Data entries ->
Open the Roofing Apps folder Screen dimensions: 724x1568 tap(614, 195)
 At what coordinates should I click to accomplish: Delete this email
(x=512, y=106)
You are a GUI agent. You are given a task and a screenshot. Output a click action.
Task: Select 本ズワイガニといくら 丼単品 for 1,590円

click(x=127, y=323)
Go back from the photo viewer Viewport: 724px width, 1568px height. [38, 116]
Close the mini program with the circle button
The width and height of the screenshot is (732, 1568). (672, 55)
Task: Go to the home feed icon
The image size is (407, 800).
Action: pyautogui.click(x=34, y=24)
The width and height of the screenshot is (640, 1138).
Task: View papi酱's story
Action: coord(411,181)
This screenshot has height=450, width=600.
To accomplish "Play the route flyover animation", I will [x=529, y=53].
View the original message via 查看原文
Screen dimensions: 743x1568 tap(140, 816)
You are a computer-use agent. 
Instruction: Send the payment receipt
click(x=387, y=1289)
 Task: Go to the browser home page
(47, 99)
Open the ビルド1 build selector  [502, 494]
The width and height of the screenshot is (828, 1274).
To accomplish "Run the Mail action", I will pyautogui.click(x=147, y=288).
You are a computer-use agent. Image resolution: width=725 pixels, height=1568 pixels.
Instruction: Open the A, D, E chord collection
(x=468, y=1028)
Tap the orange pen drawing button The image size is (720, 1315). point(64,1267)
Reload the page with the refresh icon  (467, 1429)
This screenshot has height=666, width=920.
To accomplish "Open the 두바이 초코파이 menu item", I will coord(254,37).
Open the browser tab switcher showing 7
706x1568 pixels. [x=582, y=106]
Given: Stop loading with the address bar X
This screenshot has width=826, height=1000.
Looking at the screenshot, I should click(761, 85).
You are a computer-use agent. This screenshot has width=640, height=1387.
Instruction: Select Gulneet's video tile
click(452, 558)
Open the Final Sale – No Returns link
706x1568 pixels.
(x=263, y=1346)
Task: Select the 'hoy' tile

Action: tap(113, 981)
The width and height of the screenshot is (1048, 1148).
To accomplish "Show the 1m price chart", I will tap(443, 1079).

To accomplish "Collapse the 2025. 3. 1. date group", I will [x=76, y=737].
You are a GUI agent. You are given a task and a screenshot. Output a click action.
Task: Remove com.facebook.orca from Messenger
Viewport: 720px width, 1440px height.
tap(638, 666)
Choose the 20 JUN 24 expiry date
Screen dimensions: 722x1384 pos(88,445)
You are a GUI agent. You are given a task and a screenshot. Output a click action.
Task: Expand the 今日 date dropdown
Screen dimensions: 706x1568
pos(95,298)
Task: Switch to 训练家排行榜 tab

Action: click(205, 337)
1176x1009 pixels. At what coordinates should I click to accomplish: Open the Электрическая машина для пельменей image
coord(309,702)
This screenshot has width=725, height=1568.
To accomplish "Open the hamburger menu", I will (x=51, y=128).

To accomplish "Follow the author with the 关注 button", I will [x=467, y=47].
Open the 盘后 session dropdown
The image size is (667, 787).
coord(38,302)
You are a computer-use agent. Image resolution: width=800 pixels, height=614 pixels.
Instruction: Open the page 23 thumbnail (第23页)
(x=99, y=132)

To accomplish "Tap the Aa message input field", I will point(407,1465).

Do this ->
Could you rewrite the listing above, replacing every "computer-use agent" with "desktop agent" and keeping everything else the same?

Answer in full ->
Open the Roofing Apps folder Screen dimensions: 724x1568 tap(614, 195)
 At what coordinates should I click to accomplish: Delete this email
(x=512, y=106)
You are a GUI agent. You are given a task and a screenshot. Output a click action.
Task: Select 本ズワイガニといくら 丼単品 for 1,590円

click(x=127, y=323)
Go back from the photo viewer Viewport: 724px width, 1568px height. [38, 116]
Close the mini program with the circle button
The width and height of the screenshot is (732, 1568). (672, 55)
Task: Go to the home feed icon
The image size is (407, 800).
Action: pyautogui.click(x=34, y=24)
The width and height of the screenshot is (640, 1138).
Task: View papi酱's story
Action: coord(411,181)
This screenshot has height=450, width=600.
To accomplish "Play the route flyover animation", I will [x=529, y=53].
View the original message via 查看原文
Screen dimensions: 743x1568 tap(140, 816)
You are a desktop agent. 
Instruction: Send the payment receipt
click(x=387, y=1289)
 Task: Go to the browser home page
(47, 99)
Open the ビルド1 build selector  [502, 494]
The width and height of the screenshot is (828, 1274).
To accomplish "Run the Mail action", I will pyautogui.click(x=147, y=288).
You are a desktop agent. Image resolution: width=725 pixels, height=1568 pixels.
Instruction: Open the A, D, E chord collection
(x=468, y=1028)
Tap the orange pen drawing button The image size is (720, 1315). point(64,1267)
Reload the page with the refresh icon  (467, 1429)
This screenshot has height=666, width=920.
To accomplish "Open the 두바이 초코파이 menu item", I will coord(254,37).
Open the browser tab switcher showing 7
706x1568 pixels. [x=582, y=106]
Given: Stop loading with the address bar X
This screenshot has width=826, height=1000.
Looking at the screenshot, I should click(761, 85).
You are a desktop agent. This screenshot has width=640, height=1387.
Instruction: Select Gulneet's video tile
click(452, 558)
Open the Final Sale – No Returns link
706x1568 pixels.
(x=263, y=1346)
Task: Select the 'hoy' tile

Action: tap(113, 981)
The width and height of the screenshot is (1048, 1148).
To accomplish "Show the 1m price chart", I will tap(443, 1079).

To accomplish "Collapse the 2025. 3. 1. date group", I will [x=76, y=737].
You are a GUI agent. You are given a task and a screenshot. Output a click action.
Task: Remove com.facebook.orca from Messenger
Viewport: 720px width, 1440px height.
tap(638, 666)
Choose the 20 JUN 24 expiry date
Screen dimensions: 722x1384 pos(88,445)
You are a GUI agent. You are given a task and a screenshot. Output a click action.
Task: Expand the 今日 date dropdown
Screen dimensions: 706x1568
pos(95,298)
Task: Switch to 训练家排行榜 tab

Action: click(205, 337)
1176x1009 pixels. At what coordinates should I click to accomplish: Open the Электрическая машина для пельменей image
coord(309,702)
This screenshot has width=725, height=1568.
To accomplish "Open the hamburger menu", I will (x=51, y=128).

To accomplish "Follow the author with the 关注 button", I will [x=467, y=47].
Open the 盘后 session dropdown
The image size is (667, 787).
coord(38,302)
You are a desktop agent. Image resolution: width=800 pixels, height=614 pixels.
Instruction: Open the page 23 thumbnail (第23页)
(x=99, y=132)

To accomplish "Tap the Aa message input field", I will point(407,1465).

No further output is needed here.